TEXT SHOWN —
*** Begin section ***

The risks of using medicinal cannabinoids like CBD and marijuana to treat mental health problems may outweigh any benefits, according to new evidence.
A meta-analysis published this week in the journal Lancet Psychiatry, which examined data from 83 studies and more than 3,500 participants between 1980 and 2018, found "scarce evidence" to suggest that cannabinoids improved a variety of mental health disorders, including depressive disorders, anxiety disorders, attention-deficit hyperactivity disorder, Tourette syndrome, post-traumatic stress disorder and psychosis.
A team of Australian researchers from the National Drug and Alcohol Research Centre at University of New South Wales used the umbrella term "medicinal cannabinoids" to include plant-based and synthetic cannabis products. Those products included medical marijuana and pharmaceutical-grade extracts with and without THC, the active ingredient in marijuana.
The evidence that pharmaceutical THC led to a small improvement in anxiety symptoms was "very low quality," the researchers wrote.
Based on that synthesized data, there's not enough evidence to justify "practitioners using or recommending" cannabis products to treat psychiatric disorders, Dr. Deepak D'Souza, a psychiatry professor at Yale University School of Medicine, who wrote in a comment piece that accompanied the study, told ABC News.
In addition to scant evidence supporting the effectiveness of medicinal cannabinoids, the review cited a large body of research about adverse effects that non-medical cannabis use can have on people with mental health disorders.

*** End section ***

LIST OF TASKS —
A - In the article on medicinal cannabinoids, how many studies did the meta-analysis examine?
B - Extend the article on medicinal cannabinoids beyond its final sentence.
Nothing in the listing is needed here.

INFORMATION —
*** Begin section ***

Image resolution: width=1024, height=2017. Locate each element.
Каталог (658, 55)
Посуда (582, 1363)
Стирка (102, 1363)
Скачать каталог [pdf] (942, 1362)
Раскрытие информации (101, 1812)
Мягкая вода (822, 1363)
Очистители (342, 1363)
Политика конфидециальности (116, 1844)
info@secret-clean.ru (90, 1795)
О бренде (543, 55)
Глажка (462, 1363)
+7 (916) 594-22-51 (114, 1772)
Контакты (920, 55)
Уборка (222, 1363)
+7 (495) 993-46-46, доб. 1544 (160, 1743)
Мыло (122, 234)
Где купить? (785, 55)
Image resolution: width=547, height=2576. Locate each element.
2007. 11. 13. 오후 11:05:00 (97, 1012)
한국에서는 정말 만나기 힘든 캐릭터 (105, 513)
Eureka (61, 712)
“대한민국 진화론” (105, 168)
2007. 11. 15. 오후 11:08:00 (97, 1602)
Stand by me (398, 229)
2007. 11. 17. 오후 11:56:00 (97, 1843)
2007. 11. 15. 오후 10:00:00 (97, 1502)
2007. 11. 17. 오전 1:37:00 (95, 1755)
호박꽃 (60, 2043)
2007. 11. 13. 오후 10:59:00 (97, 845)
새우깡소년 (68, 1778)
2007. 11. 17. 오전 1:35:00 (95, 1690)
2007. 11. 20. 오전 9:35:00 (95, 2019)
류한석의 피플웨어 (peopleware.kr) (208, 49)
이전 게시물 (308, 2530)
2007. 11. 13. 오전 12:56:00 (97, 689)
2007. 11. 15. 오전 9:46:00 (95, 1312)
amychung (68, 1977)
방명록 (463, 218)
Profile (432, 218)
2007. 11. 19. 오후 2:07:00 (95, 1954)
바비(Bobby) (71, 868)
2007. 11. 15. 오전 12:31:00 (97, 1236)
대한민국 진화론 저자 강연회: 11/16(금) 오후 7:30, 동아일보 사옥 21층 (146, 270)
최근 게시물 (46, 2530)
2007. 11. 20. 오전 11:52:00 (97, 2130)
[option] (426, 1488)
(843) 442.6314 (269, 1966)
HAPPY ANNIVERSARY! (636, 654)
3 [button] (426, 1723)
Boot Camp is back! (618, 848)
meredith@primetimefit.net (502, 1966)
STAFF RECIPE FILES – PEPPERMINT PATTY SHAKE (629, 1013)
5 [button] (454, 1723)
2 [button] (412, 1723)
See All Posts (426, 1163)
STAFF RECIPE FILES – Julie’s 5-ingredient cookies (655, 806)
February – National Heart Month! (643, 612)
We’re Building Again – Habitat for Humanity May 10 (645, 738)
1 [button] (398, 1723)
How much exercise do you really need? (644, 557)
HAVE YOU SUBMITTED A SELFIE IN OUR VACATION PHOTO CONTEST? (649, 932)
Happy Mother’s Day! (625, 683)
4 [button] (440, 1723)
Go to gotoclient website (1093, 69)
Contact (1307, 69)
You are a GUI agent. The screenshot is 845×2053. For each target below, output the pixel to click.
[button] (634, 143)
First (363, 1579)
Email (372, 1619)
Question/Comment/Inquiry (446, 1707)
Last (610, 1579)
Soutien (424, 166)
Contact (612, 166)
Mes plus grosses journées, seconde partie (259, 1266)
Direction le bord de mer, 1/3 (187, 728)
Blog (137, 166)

*** End section ***

YOUR WRITTEN ANSWERS —
A - 83 studies.

B -
Those effects include an increased frequency of depression, anxiety and psychiatric symptoms, as well as concern that young adults, who are at greatest risk for those conditions, develop dependence from using cannabis every day over an extended period of time.
"Using cannabis or cannabinoids in people with psychiatric disorders is not without potentially serious consequences," D'Souza said.
"There is incontrovertible evidence that cannabis exacerbates psychosis in people with schizophrenia," he added.
D'Souza also pointed to the barriers to studying cannabis and cannabinoids, which are scheduled drugs, meaning the government classifies them as controlled substances. This classification makes it harder to do research on those substances, both because scientists must obtain the substances to study and because institutional boards may be less willing to approve studies of controlled substances, D'Souza explained.
In the meantime, D'Souza urged the public to be patient as researchers continue to evaluate medicinal cannabinoids.
"Demand has usurped the science," he warned. "Let's do the studies that need to be done, and then base our decisions on the evidence that the studies yield."